Tuesday 14 June 2011

Don't Stop Believing

I heard it again today: "You have a gift, young lady".  This time it came from a client in the massage clinic, who is a 62-year-old student at my school, due to graduate a few months after me, so I like to think she's a fairly good critic.  I've been getting rave reviews from all my clients at the clinic lately.  So much so that they have even been asking for me.  Before I started at the clinic all my friends and family were generous with their praise and compliments, but part of me always felt like they *had* to be nice; that it was expected.  Now, after getting positive feedback from complete strangers -- and, better yet, having repeat clients -- I'm really starting to believe that maybe, just maybe, they're right.

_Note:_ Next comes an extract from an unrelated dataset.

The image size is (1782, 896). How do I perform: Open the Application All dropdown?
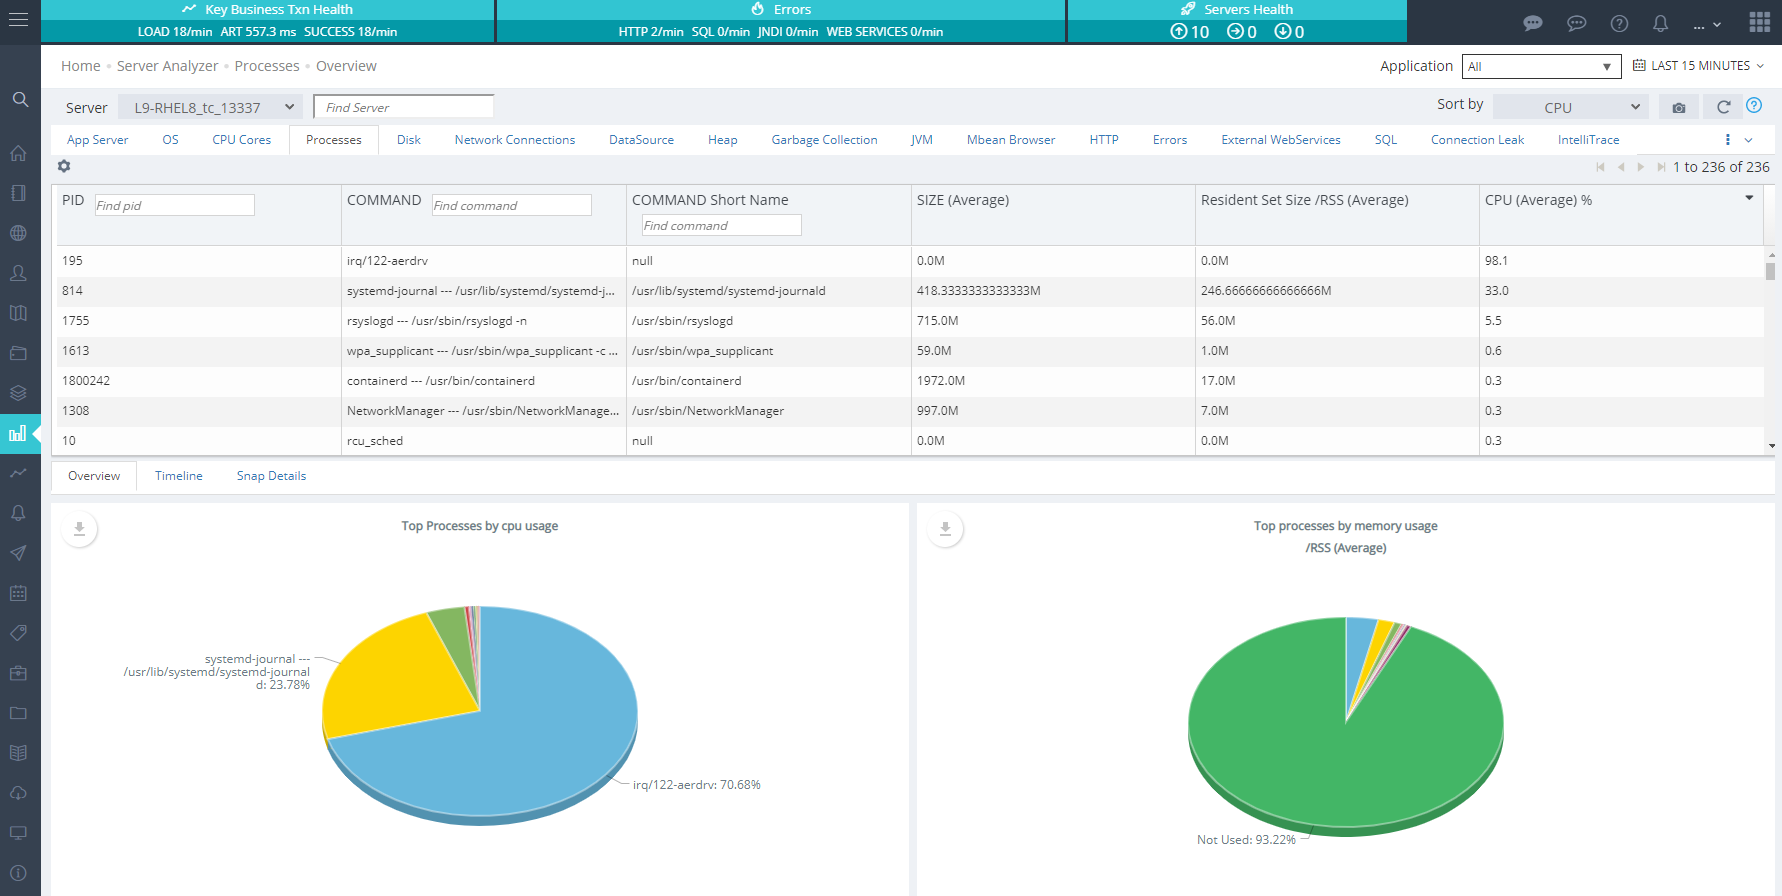(1540, 66)
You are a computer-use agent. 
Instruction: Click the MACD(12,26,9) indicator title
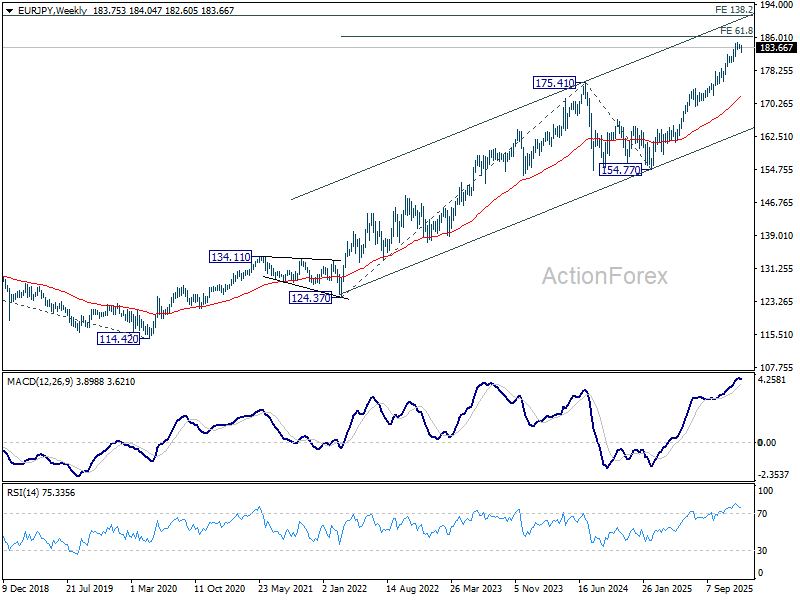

But what does that mean if they're right?  It means I give a fabulous massage and make people feel wonderful and that thrills me.  It means I have conquered Step 1 -- and now it's time for Step 2.  Anyone who knows me well, also knows that I have a strong practical side, which is wondering if and how this gift is going to translate into something more concrete (ie. money).  Because, at the end of the day, while healing and helping people is certainly my goal, I also need to make a living doing it.  So I guess I question if I am really *that* good, that people will want to pay me to make them feel wonderful -- and keep coming back, and tell all their friends.

For possibly the first time in my life, I have plans and dreams and I need to know if they are within reach; that there's a chance they might happen.  I need to keep believing that it's possible.